The prison is a key component of the state’s coercive apparatus, the overriding function of which is to ensure social control. The etymology of the term “penitentiary“ furnishes a clue to the controlling idea behind the “prison system” at its inception. The penitentiary was projected as the locale for doing penitence for an offense against society, the physical and spiritual purging of proclivities to challenge rules and regulations which command total obedience. While cloaking itself with the bourgeois aura of universality—imprisonment was supposed to cut across all class lines, as crimes were to be defined by the act, not the perpetrator—the prison has actually operated as an instrument of class domination, a means of prohibiting the have-nots from encroaching upon the haves.
The occurrence of crime is inevitable in a society in which wealth is unequally distributed, as one of the constant reminders that society’s productive forces are being channeled in the wrong direction. The majority of criminal offenses bear a direct relationship to property. Contained in the very concept of property crimes are profound but suppressed social needs which express themselves in antisocial modes of action. Spontaneously produced by a capitalist organization of society, this type of crime is at once a protest against society and a desire to partake of its exploitative content. It challenges the symptoms of capitalism, but not its essence.

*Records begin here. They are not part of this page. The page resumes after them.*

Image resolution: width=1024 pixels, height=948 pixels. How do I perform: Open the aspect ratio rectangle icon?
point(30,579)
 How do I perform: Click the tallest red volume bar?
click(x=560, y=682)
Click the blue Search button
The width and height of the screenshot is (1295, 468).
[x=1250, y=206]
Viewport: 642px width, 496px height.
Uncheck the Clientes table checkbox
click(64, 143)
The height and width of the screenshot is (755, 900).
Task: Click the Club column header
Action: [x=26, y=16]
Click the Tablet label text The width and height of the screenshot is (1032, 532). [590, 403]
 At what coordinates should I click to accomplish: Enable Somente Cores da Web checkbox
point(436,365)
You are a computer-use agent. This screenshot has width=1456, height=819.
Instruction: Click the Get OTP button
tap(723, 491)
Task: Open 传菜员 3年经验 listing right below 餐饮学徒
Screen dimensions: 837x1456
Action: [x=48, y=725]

Some Marxists in recent years have tended to banish “criminals“ and the lumpenproletariat as a whole from the arena of revolutionary struggle. Apart from the absence of any link binding the criminal to the means of production, underlying this exclusion has been the assumption that individuals who have recourse to antisocial acts are incapable of developing the discipline and collective orientation required by revolutionary struggle.
With the declassed character of lumpenproletarians in mind, Marx had stated that they are as capable of “the most heroic deeds and the most exalted sacrifices, as of the basest banditry and the dirtiest corruption.”5 He emphasized the fact that the Provisional Government’s Mobile Guards under the Paris Commune—some 24,000 troops—were largely formed out of young lumpenproletarians from 15 to 20 years of age. Too many Marxists have been inclined to overvalue the second part of Marx’s observation—that the lumpenproletariat is capable of the basest banditry and the dirtiest corruption—while minimizing or indeed totally disregarding his first remark, applauding the lumpen for their heroic deeds and exalted sacrifices.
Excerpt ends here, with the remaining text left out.